7. Dynamic Lists and Wait Times
If the Engagement Studio program is based on a dynamic list, and the prospect no longer matches the list criteria, they will be removed from the program.
Simple enough to remember – but what if the prospect is mid-way through a wait period? What happens if they re-match the dynamic list criteria?
When re-added, the prospect will go to the next step, which will execute at the scheduled date/time. They do not go back to the same point in the wait period (and therefore won’t complete the remainder of the wait period).

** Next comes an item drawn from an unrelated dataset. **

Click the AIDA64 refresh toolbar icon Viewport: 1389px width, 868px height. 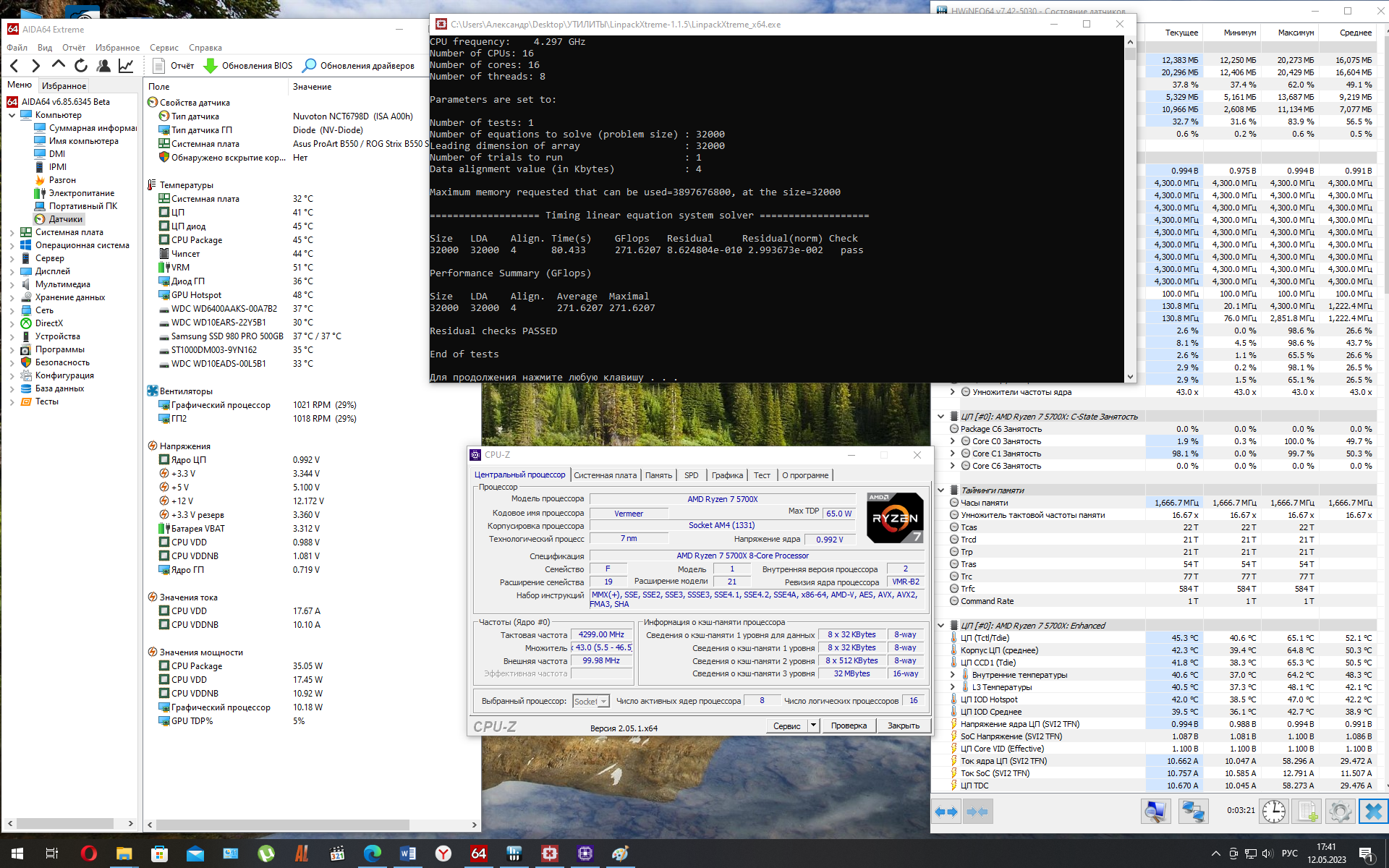pyautogui.click(x=81, y=66)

8. Wait Times + Send During Business Hours
In the Engagement program’s starting settings, you can opt to send emails during business hours only, including which days of the week are considered “business days”.

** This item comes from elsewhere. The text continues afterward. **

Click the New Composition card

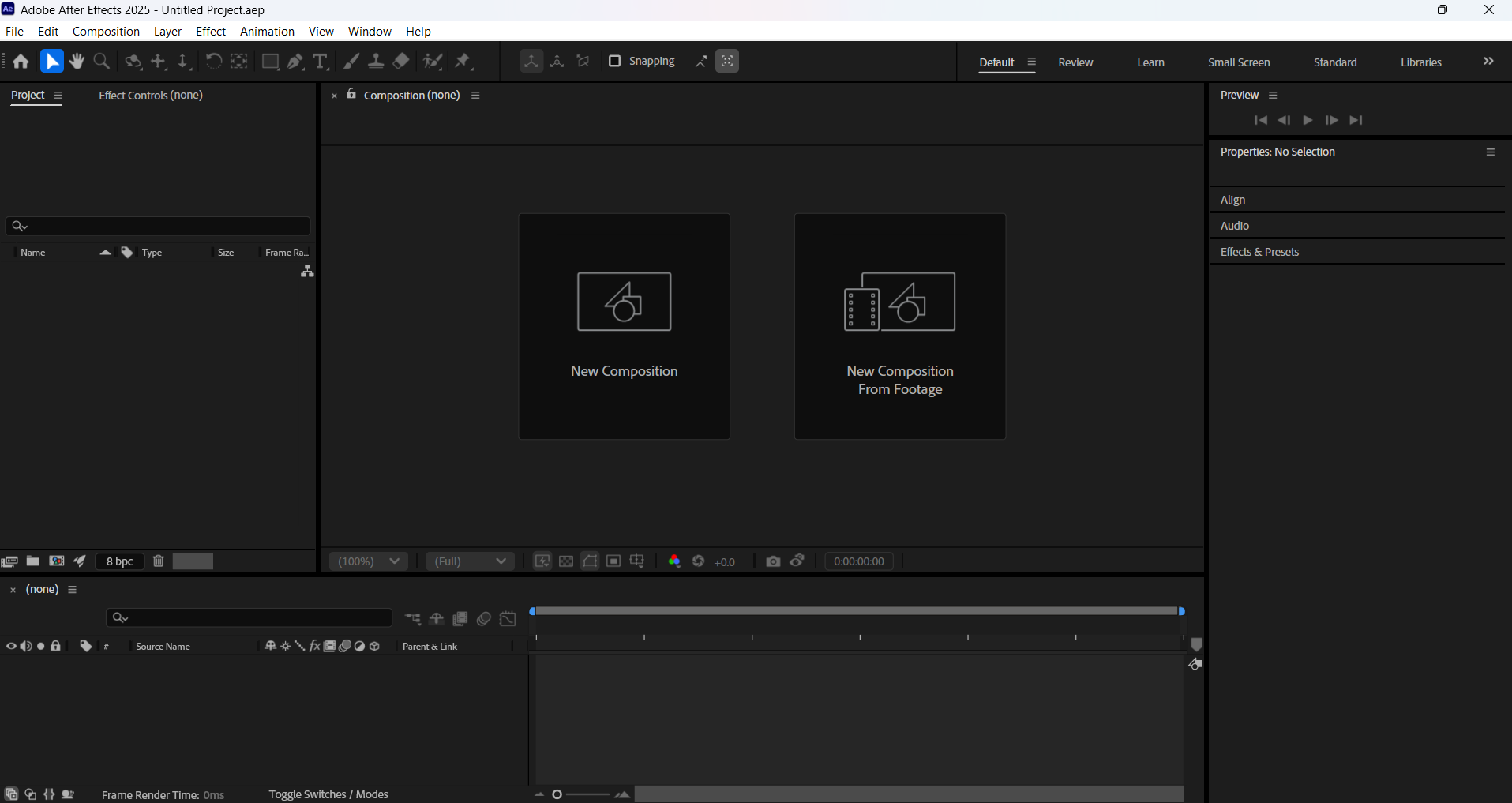tap(624, 325)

This controls when “send email” (action steps) are sent, but it doesn’t respect “business days” as being the only days that control the Engagement Studio. In other words, weekends (or any days not selected in the program’s starting settings), still count in the wait periods.
This can catch you out if you are counting out the days in your head while planning the program, and potentially leave out the additional two days wait (i.e. for weekends). For example:
- Email 1 sent on Thursday has a 5 day wait period before the next email action. You may expect that email 2 will be sent on the following Thursday.
- However, email 2 will be sent on Tuesday, as that will be day 5 (Friday, Saturday, Sunday, Monday, Tuesday).
9. Pardot Wait Time in Hours (and Days!)
Wait times are set as “number of days” and as of the Spring ‘23 release, we’ll be able to set the wait period in “number of hours” too!
10. Pausing Prospects in Engagement Studio
When using Engagement Studio, it’s a common requirement to “pause” prospects at a certain stage of your automated flow. You may want to hold a prospect at one particular step without pausing the whole program (which would result in halting every other prospect’s progress through the program).
Think about it this way: any wait step in Engagement Studio causes prospects to wait. By reimagining the “wait” functionality, it’s so simple to implement a pause tag. If you are using Engagement Studio and want more control over the automation, this is a great hack for you to have up your sleeve!
Bonus Tip: Engagement Studio “Test” Tab
Use the “Test” tab in Engagement Studio as you’re building your program, and before you activate it. While this feature may seem trivial and you’ve decided to not use it regularly, the “Test” tab can sometimes help you to identify abandoned prospects who are waiting too long (e.g. multiple triggers, one after the other).
Engagement Studio paths use a combination of action, trigger and rule steps. Each of these can have a wait period added – however, how wait periods work will depend on the step type, plus the status of the program itself (running or paused).
This is why I outlined these Pardot Engagement Studio wait times rules, which hopefully, will help you to get to grips with how your specific program will treat prospects progressing through.